Task objective » Each entry needs to be reproduced verbatim.
++++
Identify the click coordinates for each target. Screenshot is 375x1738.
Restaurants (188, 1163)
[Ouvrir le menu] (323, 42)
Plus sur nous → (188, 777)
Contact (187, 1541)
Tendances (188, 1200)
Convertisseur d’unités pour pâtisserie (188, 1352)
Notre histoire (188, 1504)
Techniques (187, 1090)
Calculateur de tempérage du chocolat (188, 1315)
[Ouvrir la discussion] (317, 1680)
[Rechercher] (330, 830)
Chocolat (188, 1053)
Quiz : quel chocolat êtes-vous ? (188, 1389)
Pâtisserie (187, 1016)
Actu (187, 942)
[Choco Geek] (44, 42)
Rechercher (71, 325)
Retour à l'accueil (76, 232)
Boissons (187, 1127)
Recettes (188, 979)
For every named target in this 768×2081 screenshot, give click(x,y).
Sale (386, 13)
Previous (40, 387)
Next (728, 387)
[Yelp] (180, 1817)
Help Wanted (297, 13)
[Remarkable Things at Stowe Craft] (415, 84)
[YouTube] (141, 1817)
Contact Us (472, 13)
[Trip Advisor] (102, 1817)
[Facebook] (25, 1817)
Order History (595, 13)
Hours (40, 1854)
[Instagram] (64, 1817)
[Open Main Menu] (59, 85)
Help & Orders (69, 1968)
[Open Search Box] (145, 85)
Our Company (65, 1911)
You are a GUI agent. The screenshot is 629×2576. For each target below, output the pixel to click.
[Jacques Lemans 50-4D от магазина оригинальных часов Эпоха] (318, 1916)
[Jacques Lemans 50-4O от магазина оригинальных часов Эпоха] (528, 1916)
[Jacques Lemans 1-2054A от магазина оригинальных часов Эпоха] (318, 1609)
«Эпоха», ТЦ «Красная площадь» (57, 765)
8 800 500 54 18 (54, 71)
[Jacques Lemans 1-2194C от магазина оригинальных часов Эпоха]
++++
Response below »
Identify the click coordinates for each target. Screenshot is 375x1738.
Restaurants (188, 1163)
[Ouvrir le menu] (323, 42)
Plus sur nous → (188, 777)
Contact (187, 1541)
Tendances (188, 1200)
Convertisseur d’unités pour pâtisserie (188, 1352)
Notre histoire (188, 1504)
Techniques (187, 1090)
Calculateur de tempérage du chocolat (188, 1315)
[Ouvrir la discussion] (317, 1680)
[Rechercher] (330, 830)
Chocolat (188, 1053)
Quiz : quel chocolat êtes-vous ? (188, 1389)
Pâtisserie (187, 1016)
Actu (187, 942)
[Choco Geek] (44, 42)
Rechercher (71, 325)
Retour à l'accueil (76, 232)
Boissons (187, 1127)
Recettes (188, 979)
For every named target in this 768×2081 screenshot, give click(x,y).
Sale (386, 13)
Previous (40, 387)
Next (728, 387)
[Yelp] (180, 1817)
Help Wanted (297, 13)
[Remarkable Things at Stowe Craft] (415, 84)
[YouTube] (141, 1817)
Contact Us (472, 13)
[Trip Advisor] (102, 1817)
[Facebook] (25, 1817)
Order History (595, 13)
Hours (40, 1854)
[Instagram] (64, 1817)
[Open Main Menu] (59, 85)
Help & Orders (69, 1968)
[Open Search Box] (145, 85)
Our Company (65, 1911)
You are a GUI agent. The screenshot is 629×2576. For each target below, output the pixel to click.
[Jacques Lemans 50-4D от магазина оригинальных часов Эпоха] (318, 1916)
[Jacques Lemans 50-4O от магазина оригинальных часов Эпоха] (528, 1916)
[Jacques Lemans 1-2054A от магазина оригинальных часов Эпоха] (318, 1609)
«Эпоха», ТЦ «Красная площадь» (57, 765)
8 800 500 54 18 (54, 71)
[Jacques Lemans 1-2194C от магазина оригинальных часов Эпоха]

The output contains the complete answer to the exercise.